======== 本文抜粋 ========
週刊金曜日 編集後記

1109号

▼かつて稲田朋美防衛大臣は、「国を護るには血を流さなければいけない」と述べた。たかが国会で追及されたぐらいで半ベソ状態になった程度の大臣が、有事か何かの折りに自ら「血を流」すような行動を取れるとも思えないが、安倍晋三首相も「軍事同盟というのは血の同盟」だと言う。首相は若い時分に米国に「留学」した際、寂しさのあまり家族に毎日のように国際電話をかけ、多額の請求書を見た父が怒ったとの逸話があるが、軽々しく「血」がどうのこうのと扇動めいたことを口にする政治家に限って、薄っぺらの小心者である点で共通している。こんな連中によって、身に危険が及ぶのを承知でアフリカあたりに送られる自衛隊員は哀れだ。自身はどう贔屓目に見ても「血」を流しはしなさそうなのに、他者が死傷する事態を偉そうに吹聴するのは無責任で卑劣ではないのか。(成澤宗男)

▼今年のノーベル医学・生理学賞に選ばれた大隅良典氏の妻、大隅萬里子氏も研究者であり、記者会見で若い女性研究者への言葉を乞われ「私は若気の至りで早めに結婚してしまったが、勉強できる時期というのはある。そこできちんと勉強していればその後の人生がかなり違ったと思うが、私はそこで勉強を放棄してしまったので、チャンスがあれば若い女性の方にはきちんと仕事をして、そしてできればご自分の幸せも実らせていただきたい」旨の発言をされた。
 日本でノーベル賞を受賞する科学者は男性ばかり。「よい家庭人ではなかった」「家事育児は妻に任せきり」で、「妻の支えがあってこその受賞」という美談風に報道されるのが恒例だ。大隅萬里子氏の発言は、女性に家事出産育児負担がのしかかり研究者として不利になる問題を示唆する。この男女不平等をなくせたなら、それこそノーベル賞ものだと思う。(宮本有紀)
========
取り組む課題:
(1) 編集後記について、次の問いに答えよ。
(a) 稲田朋美防衛大臣は、国を護るには何をしなければいけないと述べたか。
(b) 安倍晋三首相は、軍事同盟を何だと言ったか。
(c) 大隅萬里子氏は何をしている人だと書かれているか。
(2) 週刊金曜日の編集後記を、最後の一文の後から書き継いでください。
この後に載るデータは、編集後記の内容とは関係がない。
======== 素材データ ========
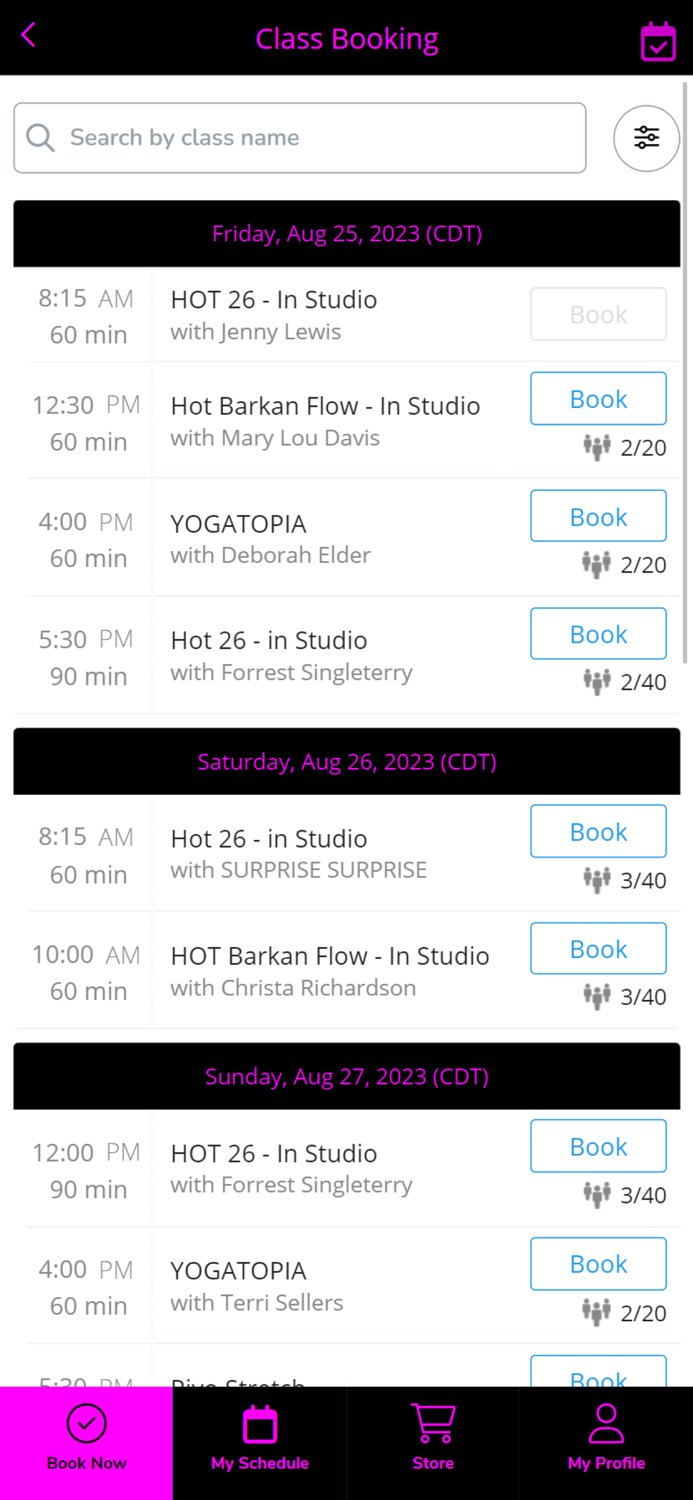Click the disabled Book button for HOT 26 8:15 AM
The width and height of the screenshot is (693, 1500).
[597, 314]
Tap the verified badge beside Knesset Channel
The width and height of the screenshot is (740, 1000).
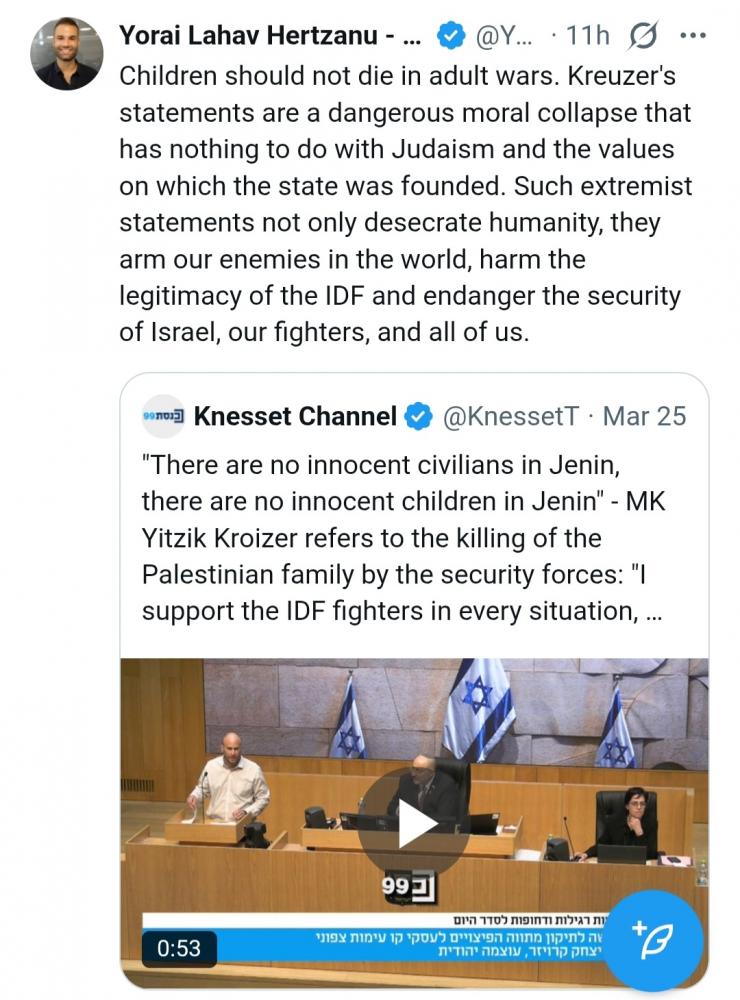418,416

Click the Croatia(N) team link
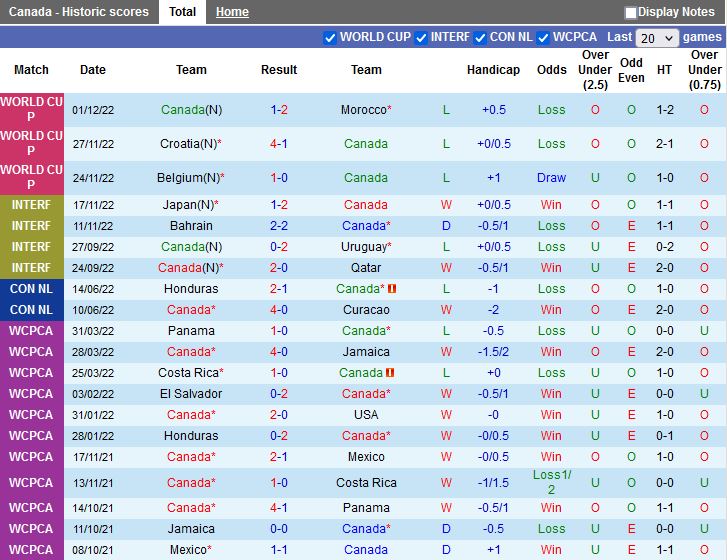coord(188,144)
========
======== 素材データ ========
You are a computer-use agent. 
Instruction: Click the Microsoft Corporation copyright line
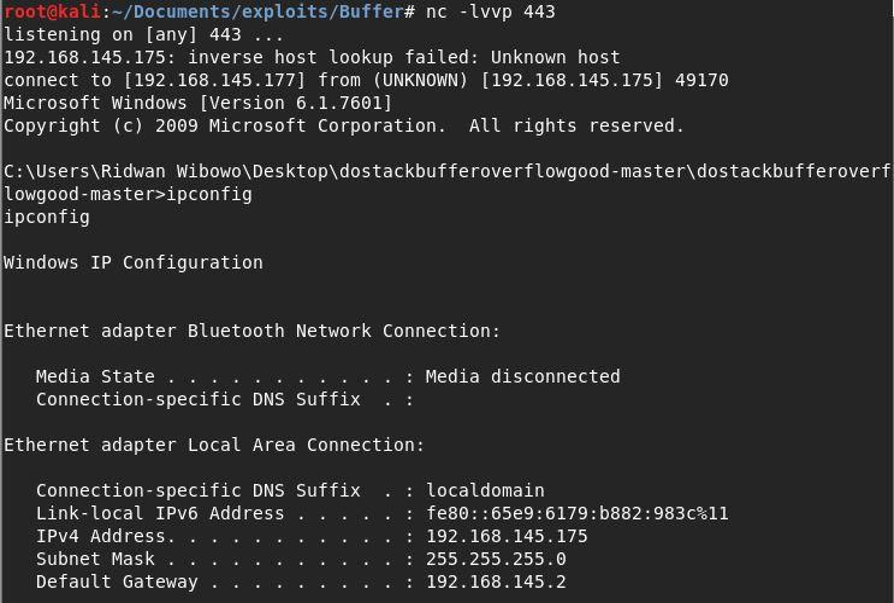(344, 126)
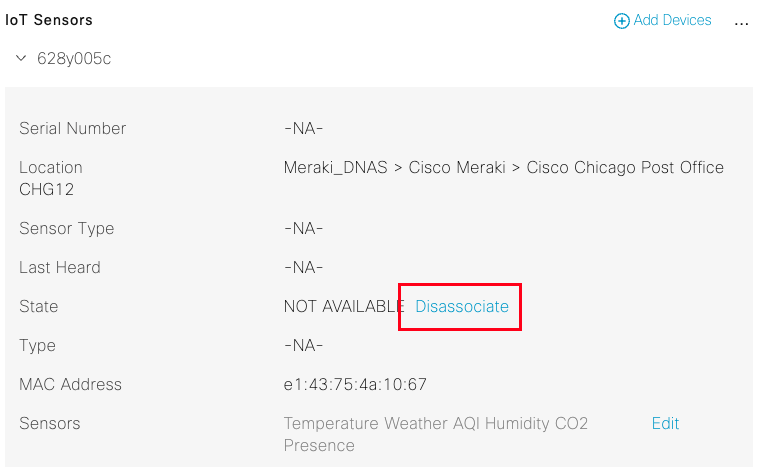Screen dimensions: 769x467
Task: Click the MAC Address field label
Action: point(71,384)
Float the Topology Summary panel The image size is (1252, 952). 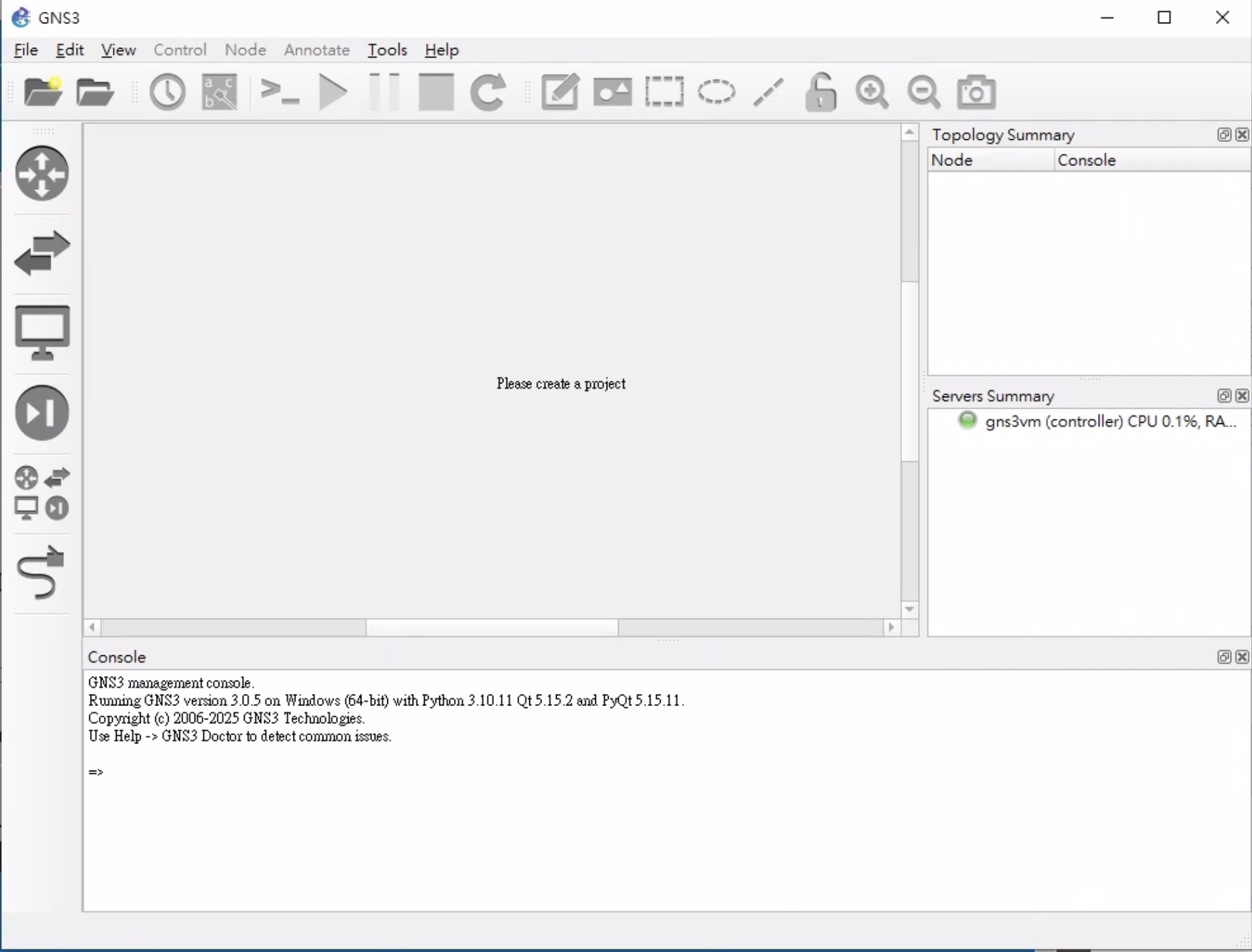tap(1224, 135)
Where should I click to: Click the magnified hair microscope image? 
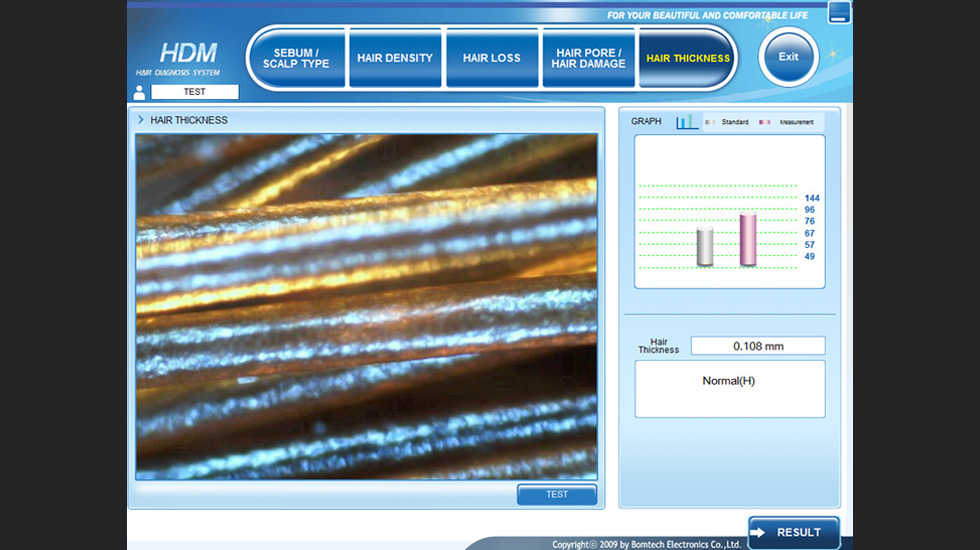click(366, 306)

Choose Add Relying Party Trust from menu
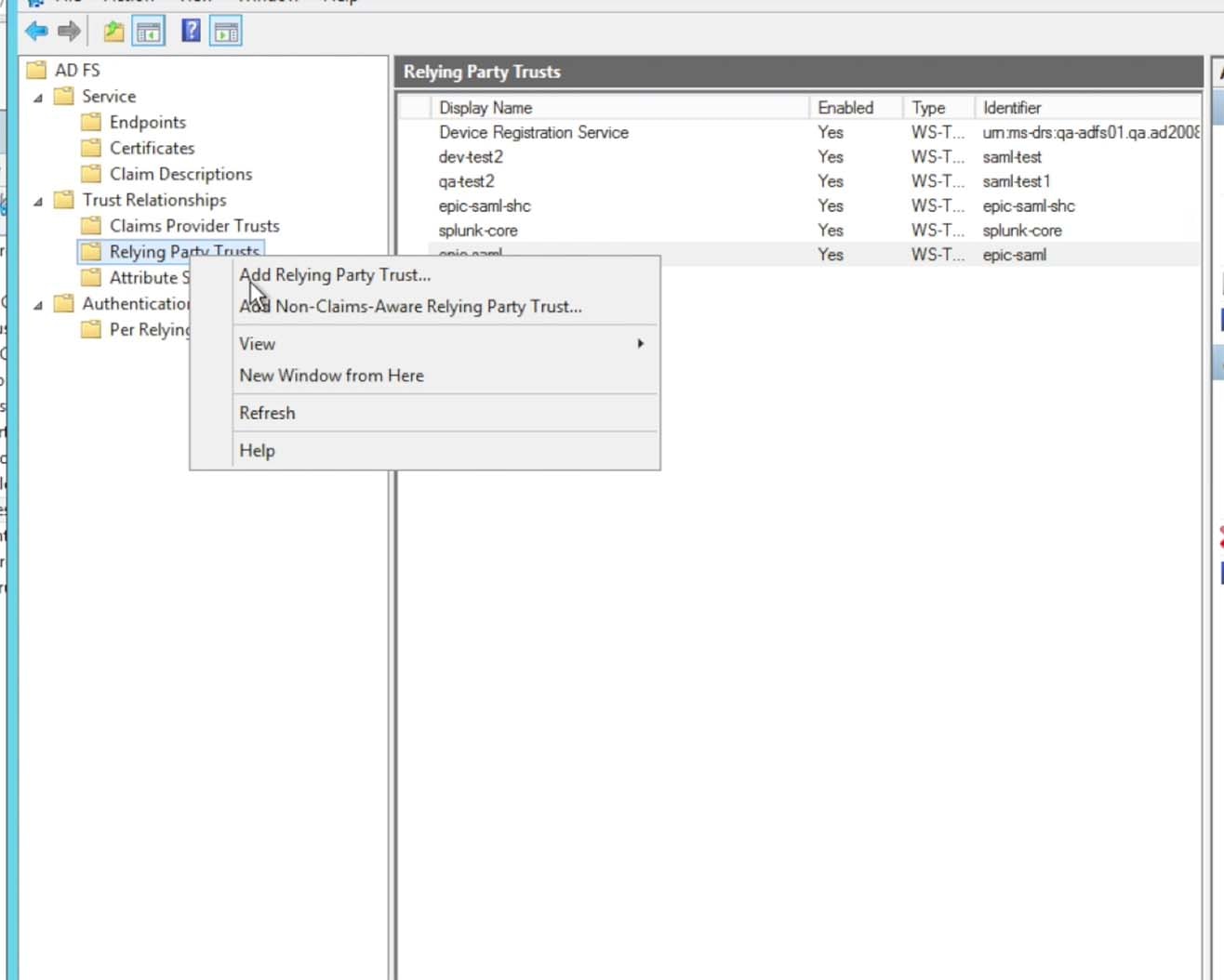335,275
========
======== 素材データ ========
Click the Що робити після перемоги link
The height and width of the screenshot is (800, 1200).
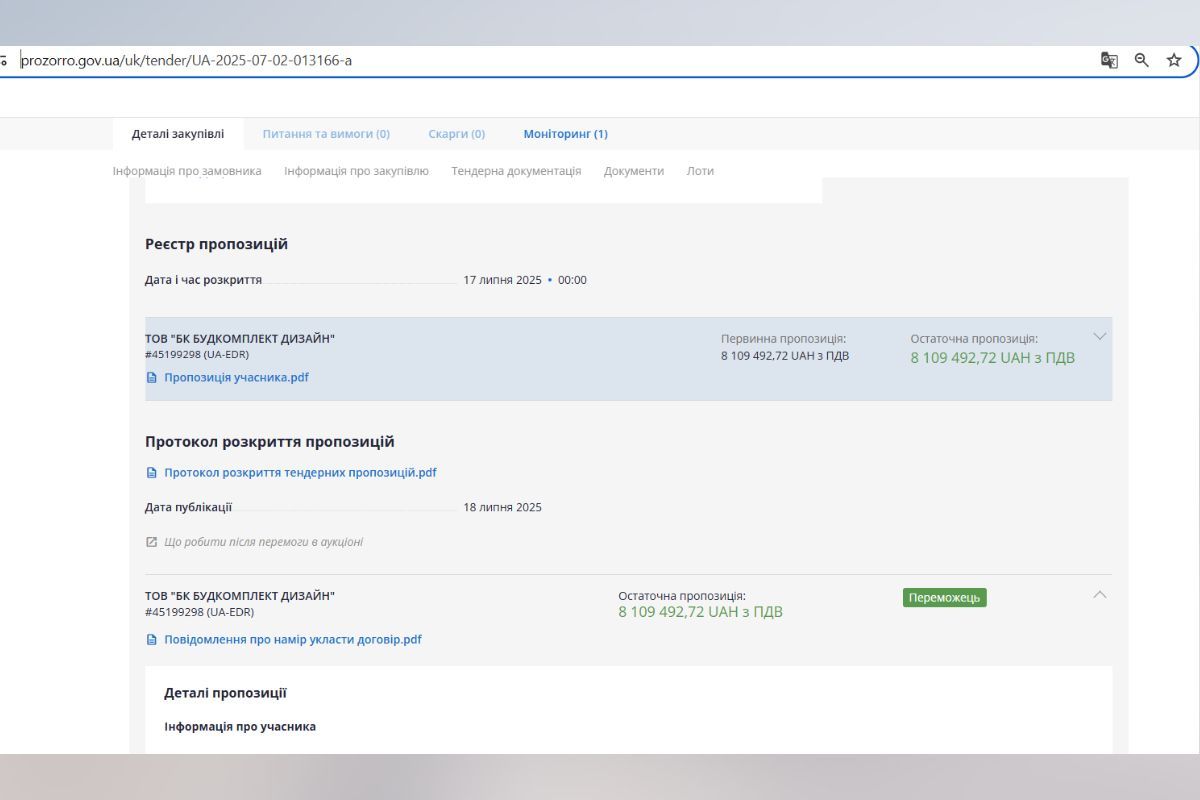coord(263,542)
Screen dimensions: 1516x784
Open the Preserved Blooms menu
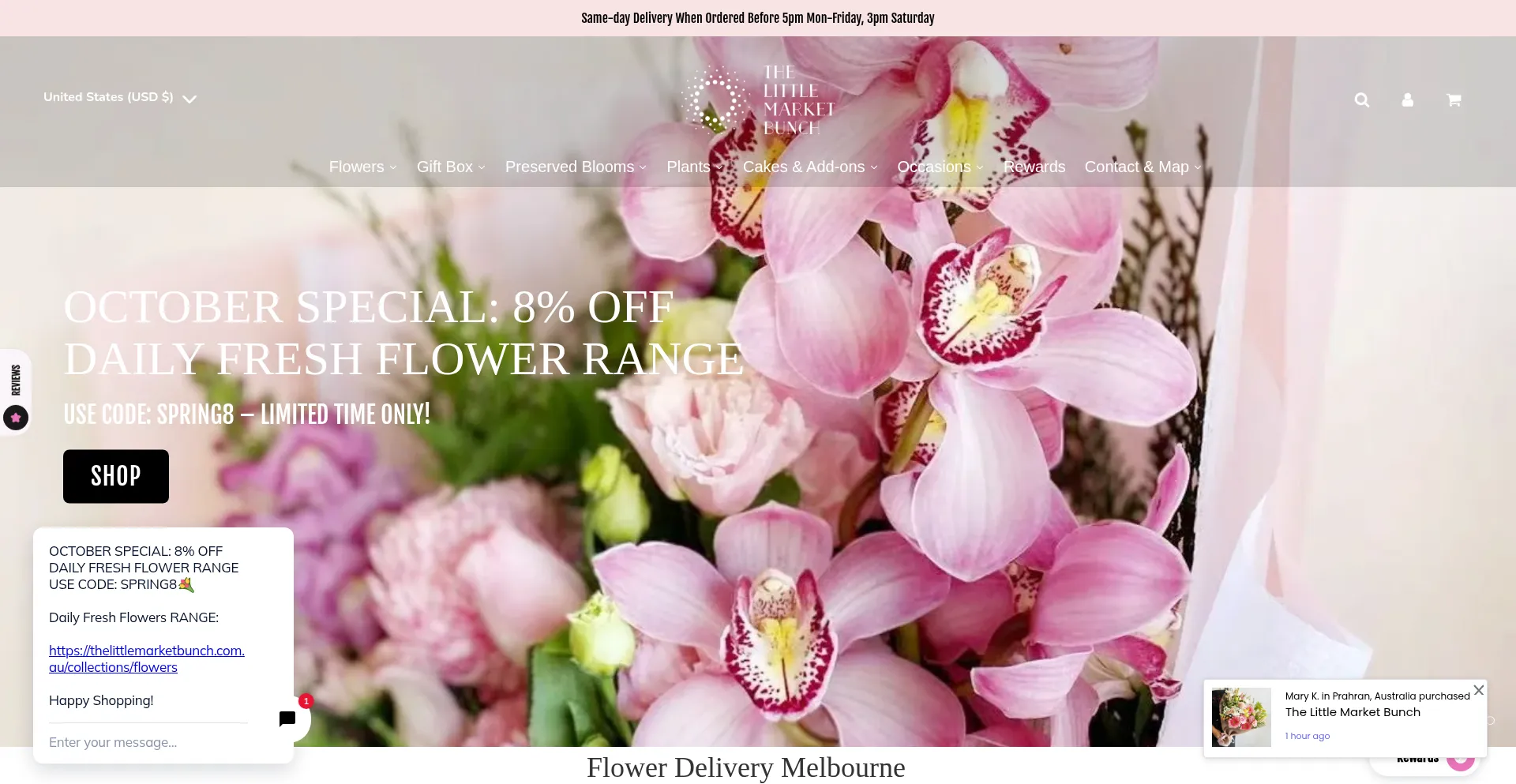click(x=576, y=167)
========
課題の解答:
(1)
(a) 血を流さなければいけない。
(b) 血の同盟。
(c) 研究者。

(2)
▼沖縄。「油喰小僧」を名乗る人物が9月20日ツイッターでこう発信した。〈辺野古のテントの事も〉〈高江のレッカーも、検問も〉〈長尾たかしさんが全部現地に足を運んで、官邸や警察官僚に掛け合って、沖縄を良い方向に引っ張ってくれたんです〉。自民党の長尾敬衆院議員は10月1日に〈ご支援、ありがとうございます。感謝!〉と返答。一方で「油喰小僧」には〈島袋文子が暴力振るうのは日常的(中略)暴力常習ババア〉といった語録もある。島袋文子さん(87歳)は沖縄戦を体験した。基地建設阻止のため辺野古や高江で座り込みを続けるが、不可解な「暴行容疑」で10月21日、名護署は任意の取調を行なう。17日は辺野古・高江での調整役、山城博治さんが"逮捕"された。「米軍基地内」での「器物損壊容疑」というが、そもそもなぜ日本の刑法を適用できるのか。心底睨む。(内原英聡)

▼昨年、「自衛隊が危険になる」という指摘を受け、安倍首相は「リスクは残ります。しかし、それはあくまでも国民の命と平和な暮らしを守り抜くために自衛隊員に負ってもらうもの」と答弁した。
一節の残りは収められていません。